# 98 Beetle - Starts and then dies - need help



## kellyk7 (Apr 25, 2011)

I just picked up a 98 Beetle with 112K miles The previous owner said it would not start so they took off the starter and Alternator to get them tested never put the parts back on and let it sit for about 2 years. They were not very mechanical and each time I talked to them I got a different feeling of what was wrong with car. but hey for 400.00 a clean body is worth something.

So anyway my Son got the starter and alternator bolted back up and a new battery installed. My Son then started the beetle, it cranked right up and ran pretty good for a while (he said about 15 mins just idle, He was able to drive the beetle up and down the drive way a few times. Then he turned it off.

When he went to start it again it would start run for about 3 seconds if that long and then Die. So he figures it was the old Gas , So we drained the Gas and changed the fuel filter and flushed the lines and filled the Beetle up with fresh gas. It Does the same thing, Start runs clean for a second or two then dies.

So far I have done the following:

1. Checked for vacuum leaks - did find a cracked line and replaced that
2. Replaced the fuel regulator with one from another beetle we have

I have to make up a t-adapter to test fuel pressure.

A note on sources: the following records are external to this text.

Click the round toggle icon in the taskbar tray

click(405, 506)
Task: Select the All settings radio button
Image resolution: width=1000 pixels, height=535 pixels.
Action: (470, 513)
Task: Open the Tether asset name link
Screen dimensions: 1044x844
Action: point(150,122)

Any Ideas or guidance would be appreciated.

Kelly


----------



## timf (Jun 24, 2005)

most likely an intermittent immobilizer chip in the key - try the other key if you have one.

If not, search this site for the fix - it entails getting a new chip for key fob and having the dealer code the immobilizer to accept it.

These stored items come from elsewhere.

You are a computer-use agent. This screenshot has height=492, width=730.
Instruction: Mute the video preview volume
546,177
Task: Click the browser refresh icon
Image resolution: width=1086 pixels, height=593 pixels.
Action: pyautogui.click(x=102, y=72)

One other thing - if it is the immobilizer it'll flash the immobilizer warning light on the dash and throw a code which can be read a VAG code reader.


----------



## Rockerchick (May 10, 2005)

'98 and '99 NBs were not immobilized so that's not the issue.

Sounds like a fuel issue to me. Does the fuel pump prime? Spark plugs/wires up to date?


----------



## kellyk7 (Apr 25, 2011)

I have not had time to get a fuel pressure gauge on it. What Fuel pressures are required. 

I will take the plugs out and get a look, the wires appear to be older


----------



## kellyk7 (Apr 25, 2011)

*more Information*

Ok so this past weekend here is what I did

1. Checked the Plugs and wires - replaced them
2. looked for loose wire connectors all over the engine, cleaned and replugged almost everything
3. Tested the Fuel pump, start pressure is 44psi, run pressure drops but is still over 35 when engine dies. if I remove the vacuum line from the regulator the pressure stays above 44- out of frustration I swapped the fuel pump from another beetle that is running fine (blown head gasket two weeks ago) same pressure profile

4. I scoured the engine for vacuum leaks, there are two major vacuum sources on the plenum, the gasket between the throttle body and the plenum, the two halves of the plenum, the plenum and the head, plus the seals around the injectors. I blocked off hose to the Brakes and the crazy secondary air pump, i also blocked off the hose to the emissions system on the passenger side of the plenum. both of these are 3/8" nipples. there are some smaller hoses one for the fuel reg and one on the top of the throttle body, I found a leak in the vacuum switch for the crank case vent and blocked it off the other vacuum hoses from the throttle body source was not leaking.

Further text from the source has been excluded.